IPv4 connectivity: No Network Access
IPv6 connectivity: No Network Access
Media State: Connected

And when I check out the connection details, the spaces next to IPv4 default gateway, and IPv4 DNS server (and a couple of others which I don't think are relevant) are blank.

If someone could help me fix this problem, it would be great, however if it cant be easily fixed, it won't be a problem as it is only my PS3.

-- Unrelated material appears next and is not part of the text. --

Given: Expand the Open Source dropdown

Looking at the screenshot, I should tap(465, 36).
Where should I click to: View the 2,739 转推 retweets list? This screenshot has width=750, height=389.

I am happy to answer any other questions about additional details or clarification.

Thanks in advance.


----------



## etaf (Oct 2, 2003)

you have the laptop and the PS3 connected together by a cable connection - correct 
and you are bridging the wireless connection to the LAN cable connection on the laptop

out of interest why does the wireless on the ps3 not work ? - we maybe able to look into that - but first

heres how to use ICS ( internet connection sharing ) and bridge connections on windows 8

*Windows 8
---------*
* Bridging two network connections: for windows 8 *
http://windows7themes.net/networking-questions-how-to-bridge-connections-in-windows-8-properly.html


----------



## Herbie7690 (Jan 3, 2014)

Yes, that is correct.

Honestly, I have no idea why the wireless would not work on my ps3, but I tried so many things and none of them seemed to work. I thought that since the bridge connection worked once, it would work again so I have been focused on fixing that.

I have done all the steps in that link to create my network bridge.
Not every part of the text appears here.